New features include an extended look-back window of 18 months instead of nine, which allows TV Modeled Forecasting to assess seasonal changes and cyclical patterns over a longer time period. Google is also letting pubs import offline data, which allows content owners to know if there’s a specific pattern related to a TV show. If so, that pattern can be added into Forecasting.

Additionally, Google will soon commence limited tests of a product called Audience Insight on TV Content and Programmatic Deals that delivers information about trends or reach associated with a specific show. Basically, it will let pubs sell programmatic guaranteed ads leveraging Google’s demographic data. The goal is to enable more relevant, personalized ads.

Google is also beta testing updates to Smart TV Ad Breaks, a multiyear project released last year. The tech giant is working to make the product available to buy programmatically. Pubs will be able to make either an entire ad break or a portion of it available through programmatic guaranteed, private auction or open auction.

Finally, Google is unloading two mobile-first video ad formats. Outstream video lets publishers run ads away from video content, for both in-feed and in-article, while rewarded video is a format that compensates consumers who watch a video ad all the way through with some sort of goodie in return. Both are now in open beta in DFP.

Obviously, that’s a lot of product. It’s all part of Google’s ongoing effort to fortify the TV ad platform it’s been steadily building for more than a year. In April, Google updated its DoubleClick Bid Manager DSP so it could support addressable and linear TV ad buys.

“We have a video ad-serving platform similar to what FreeWheel has with Comcast, and a video exchange similar to StickyAds or SpotX or Tremor,” said Rany Ng, Google’s director of product management for video.

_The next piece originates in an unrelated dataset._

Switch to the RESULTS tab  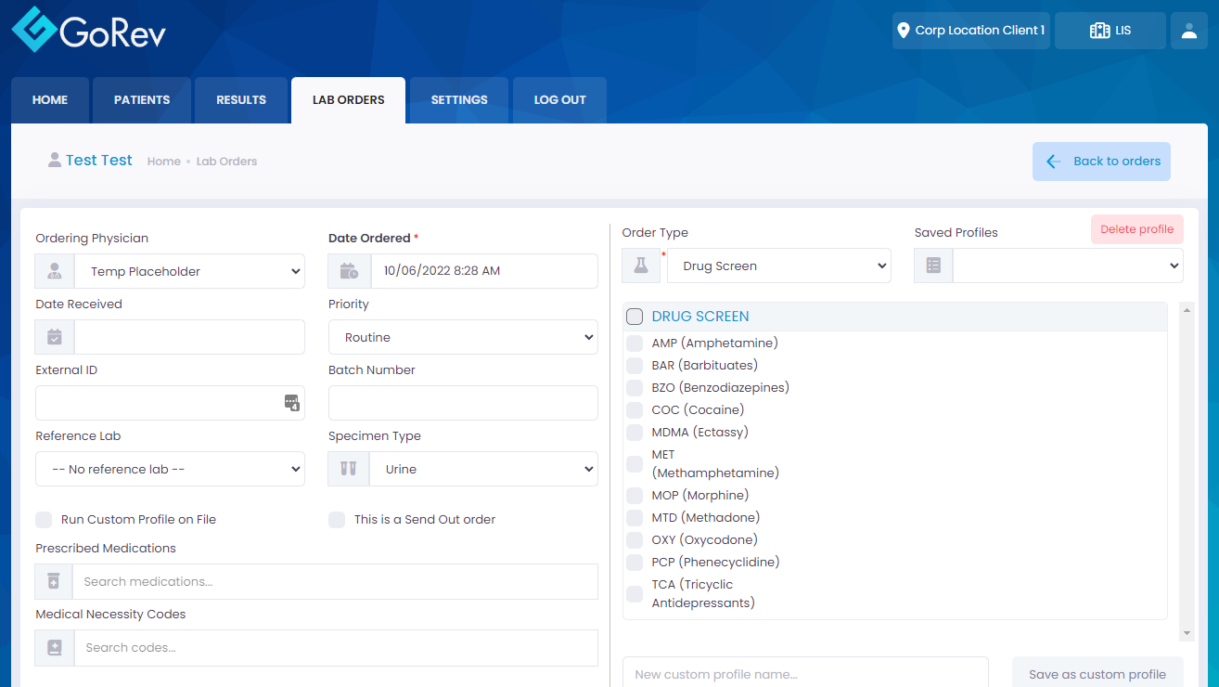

She added that Google’s exchange and platform are integrated into a single platform, all with one decisioning engine, which allows it to do “some unique things” like managing channel conflicts.

But while Google is clearly making a hard push into TV – it has broadcaster clients like CBS – it also has some ground to make up. Google may be a digital ad giant, but it’s still not the first name broadcasters and video publishers necessarily think of when they’re considering a TV ad stack.